(RECORDS FOR THE EXERCISE begins)

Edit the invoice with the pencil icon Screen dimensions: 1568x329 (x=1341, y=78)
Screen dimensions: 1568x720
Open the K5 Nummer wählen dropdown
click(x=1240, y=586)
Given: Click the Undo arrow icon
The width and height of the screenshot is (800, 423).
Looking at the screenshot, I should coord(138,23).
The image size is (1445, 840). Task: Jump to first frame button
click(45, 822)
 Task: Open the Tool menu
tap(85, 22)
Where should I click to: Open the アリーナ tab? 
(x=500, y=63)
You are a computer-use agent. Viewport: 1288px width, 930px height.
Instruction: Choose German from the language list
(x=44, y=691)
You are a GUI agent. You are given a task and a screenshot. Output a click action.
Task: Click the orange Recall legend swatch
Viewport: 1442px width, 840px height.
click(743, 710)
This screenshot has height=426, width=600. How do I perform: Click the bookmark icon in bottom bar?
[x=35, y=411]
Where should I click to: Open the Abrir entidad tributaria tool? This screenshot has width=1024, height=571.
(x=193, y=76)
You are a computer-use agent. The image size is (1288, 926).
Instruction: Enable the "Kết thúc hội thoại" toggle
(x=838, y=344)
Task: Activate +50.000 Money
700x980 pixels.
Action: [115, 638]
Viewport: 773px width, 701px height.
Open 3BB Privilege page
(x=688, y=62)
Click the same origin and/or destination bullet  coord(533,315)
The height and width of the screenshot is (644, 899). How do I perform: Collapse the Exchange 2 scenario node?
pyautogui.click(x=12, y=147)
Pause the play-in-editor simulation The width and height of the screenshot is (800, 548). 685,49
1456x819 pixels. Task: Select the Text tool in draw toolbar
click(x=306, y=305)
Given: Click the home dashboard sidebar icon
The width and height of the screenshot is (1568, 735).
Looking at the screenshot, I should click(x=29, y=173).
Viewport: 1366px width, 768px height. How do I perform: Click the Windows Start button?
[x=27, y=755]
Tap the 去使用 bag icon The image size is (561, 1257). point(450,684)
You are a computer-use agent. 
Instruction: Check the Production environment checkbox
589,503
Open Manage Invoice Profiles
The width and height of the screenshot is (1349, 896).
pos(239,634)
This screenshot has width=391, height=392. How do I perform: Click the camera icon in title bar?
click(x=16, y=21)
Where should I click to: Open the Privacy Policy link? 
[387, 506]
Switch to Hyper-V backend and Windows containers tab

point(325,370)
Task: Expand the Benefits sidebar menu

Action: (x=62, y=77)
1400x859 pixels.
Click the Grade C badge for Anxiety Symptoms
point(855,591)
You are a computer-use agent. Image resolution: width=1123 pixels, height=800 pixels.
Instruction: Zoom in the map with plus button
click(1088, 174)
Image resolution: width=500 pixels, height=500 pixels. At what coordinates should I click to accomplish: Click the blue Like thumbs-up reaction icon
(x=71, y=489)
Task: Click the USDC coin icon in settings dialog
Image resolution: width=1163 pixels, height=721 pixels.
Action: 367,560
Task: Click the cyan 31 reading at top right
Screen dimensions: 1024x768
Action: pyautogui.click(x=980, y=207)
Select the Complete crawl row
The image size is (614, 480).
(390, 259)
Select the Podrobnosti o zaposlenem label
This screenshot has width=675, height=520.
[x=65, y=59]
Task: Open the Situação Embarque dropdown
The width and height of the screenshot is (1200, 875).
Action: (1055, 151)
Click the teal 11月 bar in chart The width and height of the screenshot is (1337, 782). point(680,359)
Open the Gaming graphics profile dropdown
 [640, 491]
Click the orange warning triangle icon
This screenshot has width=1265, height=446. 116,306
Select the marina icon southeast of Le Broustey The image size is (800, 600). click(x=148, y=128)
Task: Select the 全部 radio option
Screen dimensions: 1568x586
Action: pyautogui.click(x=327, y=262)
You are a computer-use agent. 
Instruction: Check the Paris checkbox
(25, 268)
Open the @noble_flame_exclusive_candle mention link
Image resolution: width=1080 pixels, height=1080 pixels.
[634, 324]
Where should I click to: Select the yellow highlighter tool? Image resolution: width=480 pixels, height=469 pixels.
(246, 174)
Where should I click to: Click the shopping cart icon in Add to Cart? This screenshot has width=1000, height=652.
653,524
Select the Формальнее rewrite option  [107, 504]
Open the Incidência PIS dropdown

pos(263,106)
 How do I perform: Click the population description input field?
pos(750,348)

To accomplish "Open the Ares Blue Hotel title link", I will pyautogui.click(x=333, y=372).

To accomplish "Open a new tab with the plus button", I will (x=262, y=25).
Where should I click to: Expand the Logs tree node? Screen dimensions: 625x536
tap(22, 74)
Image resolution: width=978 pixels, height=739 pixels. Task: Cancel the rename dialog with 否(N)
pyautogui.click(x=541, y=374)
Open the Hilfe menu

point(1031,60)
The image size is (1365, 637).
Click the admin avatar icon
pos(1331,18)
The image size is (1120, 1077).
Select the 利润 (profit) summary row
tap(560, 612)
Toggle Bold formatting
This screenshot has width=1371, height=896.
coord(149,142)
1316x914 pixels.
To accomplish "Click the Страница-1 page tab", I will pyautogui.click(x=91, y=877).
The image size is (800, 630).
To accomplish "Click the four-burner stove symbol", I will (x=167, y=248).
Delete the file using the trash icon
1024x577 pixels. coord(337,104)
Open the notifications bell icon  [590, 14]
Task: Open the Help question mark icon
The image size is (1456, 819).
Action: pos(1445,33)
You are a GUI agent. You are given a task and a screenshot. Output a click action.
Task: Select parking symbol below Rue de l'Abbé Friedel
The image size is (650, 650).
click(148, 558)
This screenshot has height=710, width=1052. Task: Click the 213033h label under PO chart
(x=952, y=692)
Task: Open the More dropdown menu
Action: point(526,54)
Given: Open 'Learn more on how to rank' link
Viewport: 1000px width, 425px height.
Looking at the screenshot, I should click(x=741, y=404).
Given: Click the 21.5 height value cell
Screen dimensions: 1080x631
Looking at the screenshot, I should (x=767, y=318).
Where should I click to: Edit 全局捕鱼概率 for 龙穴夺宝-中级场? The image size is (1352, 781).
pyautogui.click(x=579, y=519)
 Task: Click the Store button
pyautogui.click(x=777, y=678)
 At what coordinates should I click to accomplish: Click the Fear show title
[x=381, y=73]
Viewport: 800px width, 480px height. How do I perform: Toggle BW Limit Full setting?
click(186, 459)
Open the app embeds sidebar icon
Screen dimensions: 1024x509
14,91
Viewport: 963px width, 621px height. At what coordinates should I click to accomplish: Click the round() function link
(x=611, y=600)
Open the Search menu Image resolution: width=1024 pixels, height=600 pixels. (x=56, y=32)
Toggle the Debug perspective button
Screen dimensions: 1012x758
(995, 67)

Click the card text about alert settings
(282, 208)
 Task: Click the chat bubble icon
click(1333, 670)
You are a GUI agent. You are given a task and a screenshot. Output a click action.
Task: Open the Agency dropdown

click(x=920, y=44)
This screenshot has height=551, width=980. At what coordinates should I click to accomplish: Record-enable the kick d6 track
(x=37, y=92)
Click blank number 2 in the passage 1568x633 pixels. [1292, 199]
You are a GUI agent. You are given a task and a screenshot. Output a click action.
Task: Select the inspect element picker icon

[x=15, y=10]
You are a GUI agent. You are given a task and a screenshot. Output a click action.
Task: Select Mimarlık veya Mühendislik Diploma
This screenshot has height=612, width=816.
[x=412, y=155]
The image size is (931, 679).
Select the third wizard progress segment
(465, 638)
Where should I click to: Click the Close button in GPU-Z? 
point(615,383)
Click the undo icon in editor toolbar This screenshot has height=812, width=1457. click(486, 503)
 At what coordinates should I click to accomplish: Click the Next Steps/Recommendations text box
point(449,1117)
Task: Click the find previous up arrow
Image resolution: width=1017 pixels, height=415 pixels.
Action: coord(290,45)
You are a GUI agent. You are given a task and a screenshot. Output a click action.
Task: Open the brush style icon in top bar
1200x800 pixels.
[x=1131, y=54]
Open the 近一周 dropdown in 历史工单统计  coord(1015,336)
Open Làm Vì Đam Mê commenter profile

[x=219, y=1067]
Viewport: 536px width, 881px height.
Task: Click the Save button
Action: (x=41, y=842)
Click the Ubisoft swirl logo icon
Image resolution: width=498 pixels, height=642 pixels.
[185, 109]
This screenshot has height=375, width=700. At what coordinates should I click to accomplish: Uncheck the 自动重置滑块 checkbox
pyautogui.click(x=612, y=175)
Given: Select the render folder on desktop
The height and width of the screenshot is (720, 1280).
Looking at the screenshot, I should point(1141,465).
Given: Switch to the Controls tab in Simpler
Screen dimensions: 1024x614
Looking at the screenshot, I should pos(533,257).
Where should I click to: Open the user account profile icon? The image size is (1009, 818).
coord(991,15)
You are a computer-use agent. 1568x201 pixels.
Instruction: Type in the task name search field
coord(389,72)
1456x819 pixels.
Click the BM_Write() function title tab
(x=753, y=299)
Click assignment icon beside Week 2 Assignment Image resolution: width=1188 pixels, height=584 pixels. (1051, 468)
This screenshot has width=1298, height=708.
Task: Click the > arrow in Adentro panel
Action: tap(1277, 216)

(RECORDS FOR THE EXERCISE ends)

WORK REQUEST: A word-for-word copy of the entries, from the first line through the line containing "Click the same", is the whole answer.

SOLUTION FOR THIS EXERCISE:
Edit the invoice with the pencil icon Screen dimensions: 1568x329 (x=1341, y=78)
Screen dimensions: 1568x720
Open the K5 Nummer wählen dropdown
click(x=1240, y=586)
Given: Click the Undo arrow icon
The width and height of the screenshot is (800, 423).
Looking at the screenshot, I should coord(138,23).
The image size is (1445, 840). Task: Jump to first frame button
click(45, 822)
 Task: Open the Tool menu
tap(85, 22)
Where should I click to: Open the アリーナ tab? 
(x=500, y=63)
You are a computer-use agent. Viewport: 1288px width, 930px height.
Instruction: Choose German from the language list
(x=44, y=691)
You are a GUI agent. You are given a task and a screenshot. Output a click action.
Task: Click the orange Recall legend swatch
Viewport: 1442px width, 840px height.
click(743, 710)
This screenshot has height=426, width=600. How do I perform: Click the bookmark icon in bottom bar?
[x=35, y=411]
Where should I click to: Open the Abrir entidad tributaria tool? This screenshot has width=1024, height=571.
(x=193, y=76)
You are a computer-use agent. The image size is (1288, 926).
Instruction: Enable the "Kết thúc hội thoại" toggle
(x=838, y=344)
Task: Activate +50.000 Money
700x980 pixels.
Action: [115, 638]
Viewport: 773px width, 701px height.
Open 3BB Privilege page
(x=688, y=62)
Click the same origin and/or destination bullet  coord(533,315)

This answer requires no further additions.